# Selected text:
Untitled Sermon (2)

Understanding Jesus from a Jewish persepctive  •  Sermon  •  Submitted
0 ratings
· 3 views
Notes
Transcript

Intro

How many of you can trace your family heritage back over thirty generations?

Bible

Read Matthew 1:1:17
Pretty boring Eh? Why do you think this is included in the gospel account of Matthew?
What Matthew is saying to us by beginning in this way is that we will only understand Jesus properly if we see him in the light of this story, which he completes and brings to its climax. So when we turn the page from the Old to the New Testament, we find a link between the two that is more important than the attention we usually give it. It is a central historical interface binding together the two great acts of God’s drama of salvation. The Old Testament tells the story that Jesus completes.” -Wright, Christopher J. H.. Knowing Jesus Through the Old Testament (Knowing God Through the Old Testament Set) (p. 16). InterVarsity Press. Kindle Edition.

So what do we learn?

# Dataset section:
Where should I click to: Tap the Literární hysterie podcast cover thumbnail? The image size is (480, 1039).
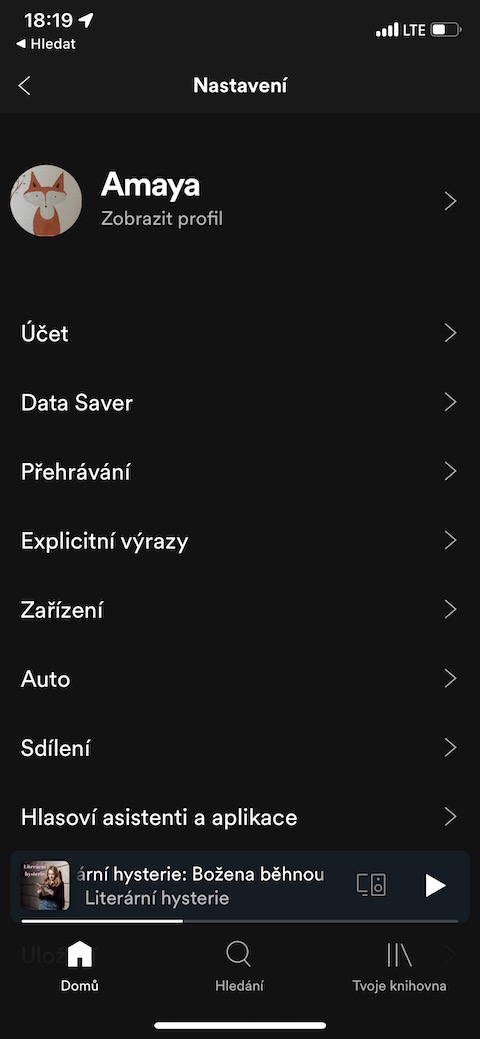pyautogui.click(x=46, y=885)
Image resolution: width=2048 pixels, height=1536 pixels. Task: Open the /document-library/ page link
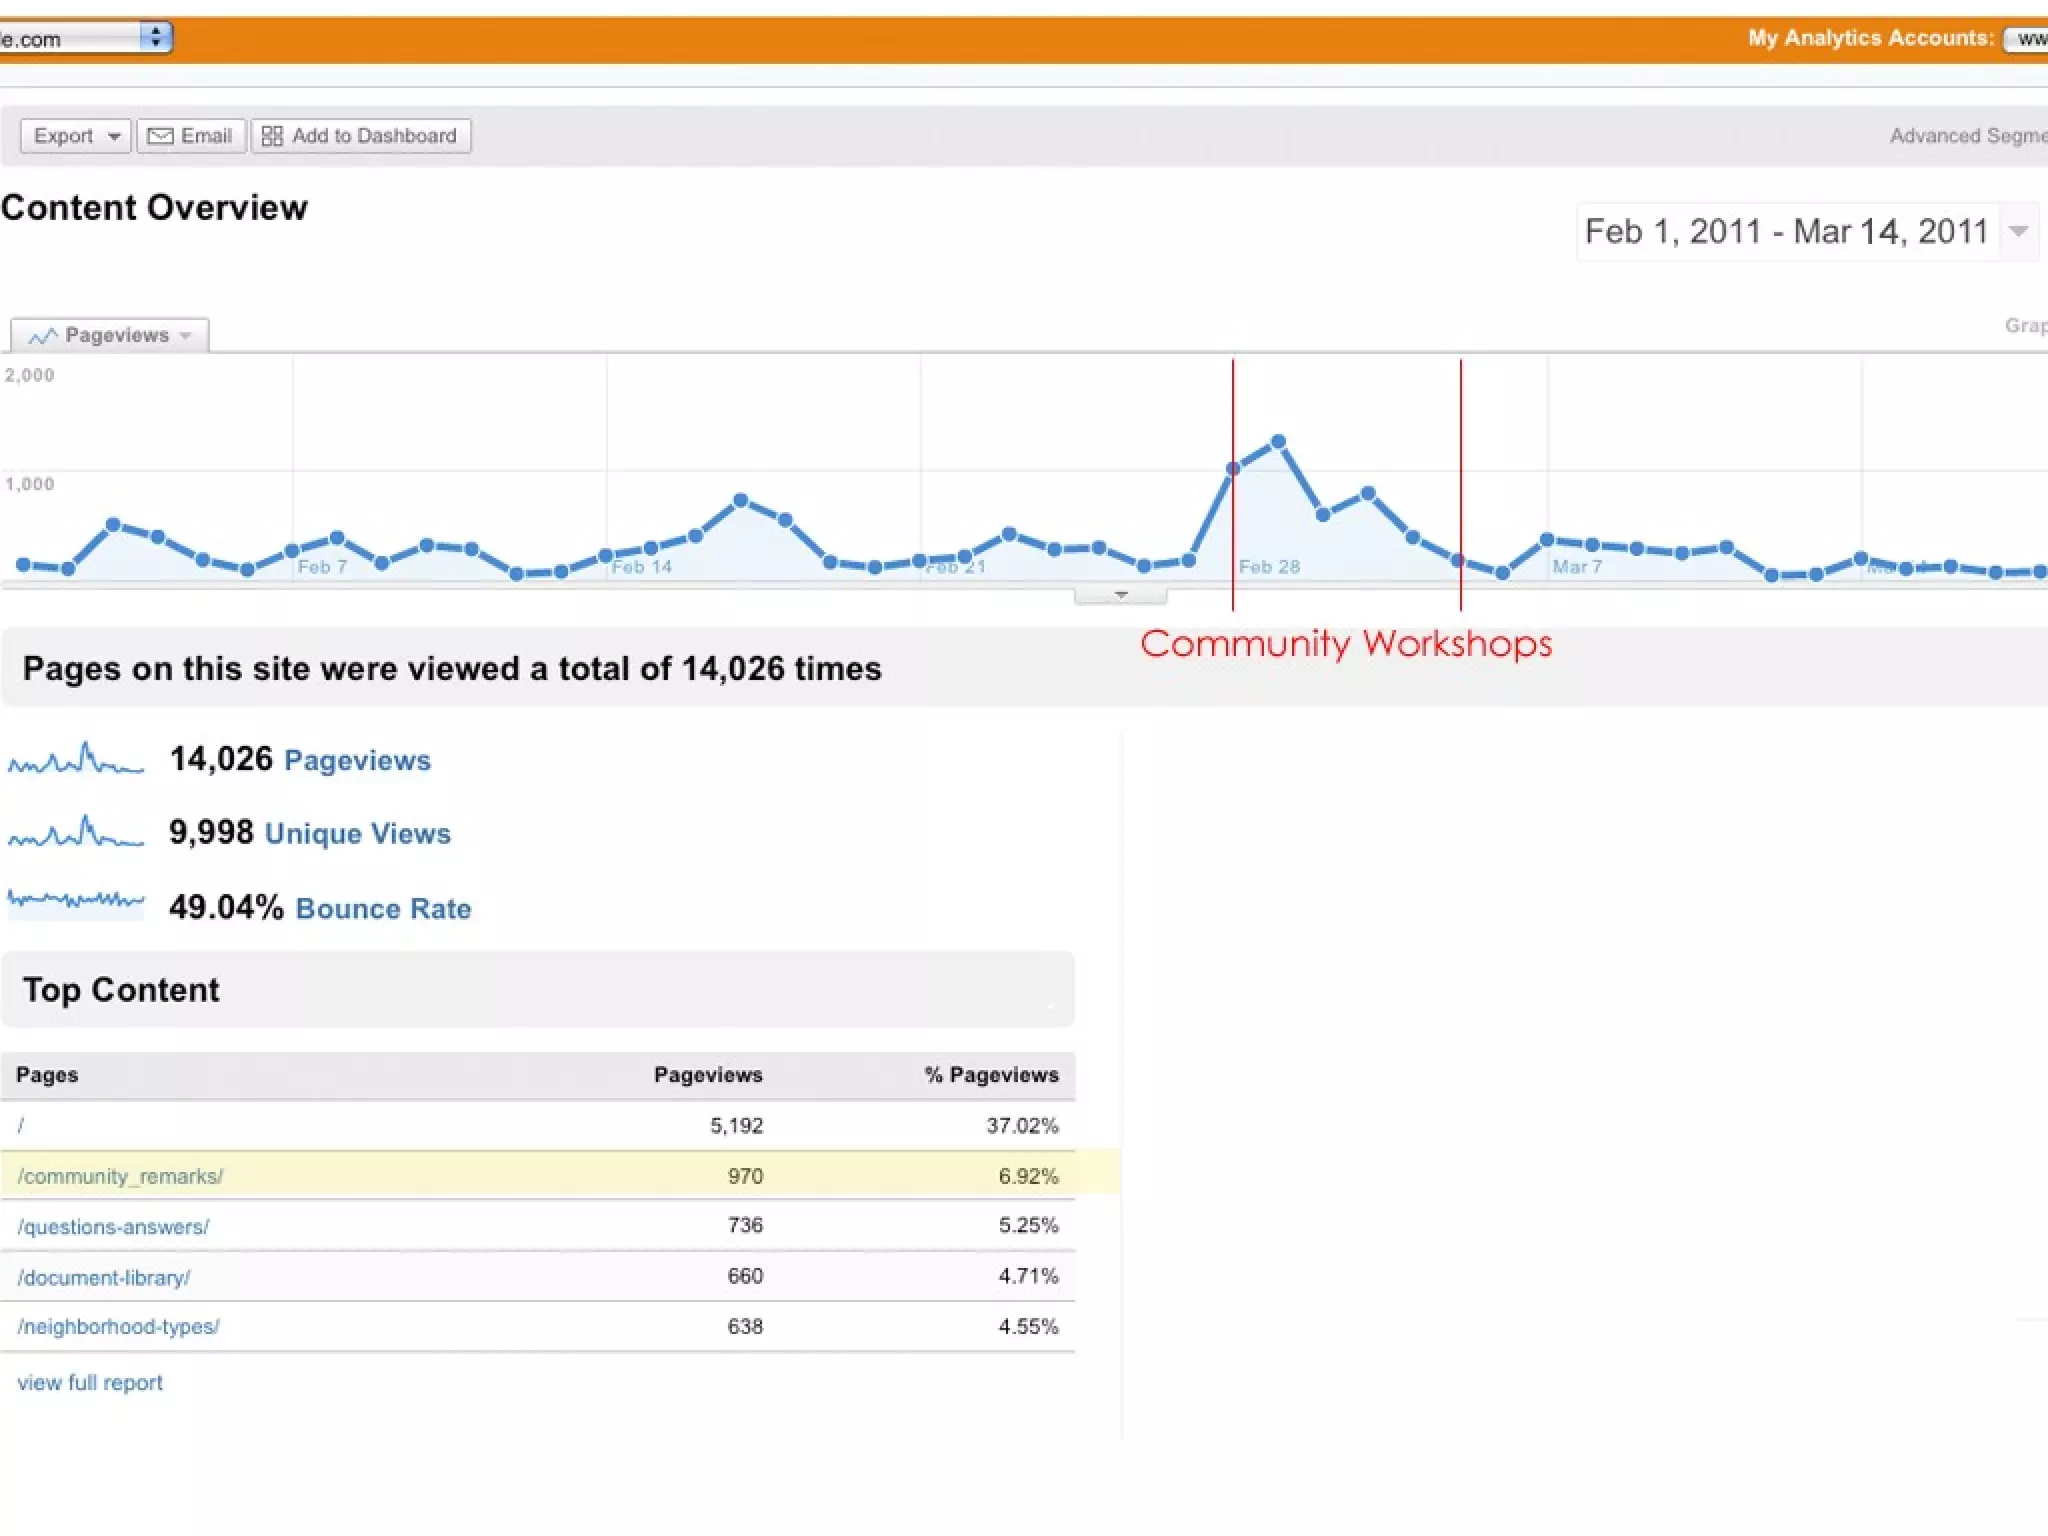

# Description of the task:
Continue the sermon notes on understanding Jesus from a Jewish perspective, starting after their final line, "So what do we learn?"

# Output for this exercise:
Jesus was a real Jew
In Jewish society genealogies were an important way of establishing your right to belong within the community of God’s people.
Your ancestry was your identity and your status. Jesus, then, was not just “a man.” He was a particular person born within a living culture. His background, ancestry and roots were shaped and influenced, as all his contemporaries were, by the history and fortunes of his people.
The reason for this interest in pedigrees was that the Jews set the greatest possible store on purity of lineage. If in any man there was the slightest element of foreign blood, he lost his right to be called a Jew and a member of the people of God. A priest, for instance, was bound to produce an unbroken record of his pedigree stretching back to Aaron; and, if he married, the woman he married must produce her pedigree for at least five generations back
Jesus was a real man
This sinful world in which, God called Abram as the starting point of his vast project of redemption for humanity. The main point of God’s promise to Abram was not merely that he would have a son and then descendants who would be especially blessed by God. God also promised that through the people of Abram God would bring blessing to all nations of the earth. So although Abraham (as his name was changed to, in the light of this promise regarding the nations) stands at the head of the particular nation of Old Testament Israel and their unique history, there is a universal scope and perspective to him and them: one nation for the sake of all nations.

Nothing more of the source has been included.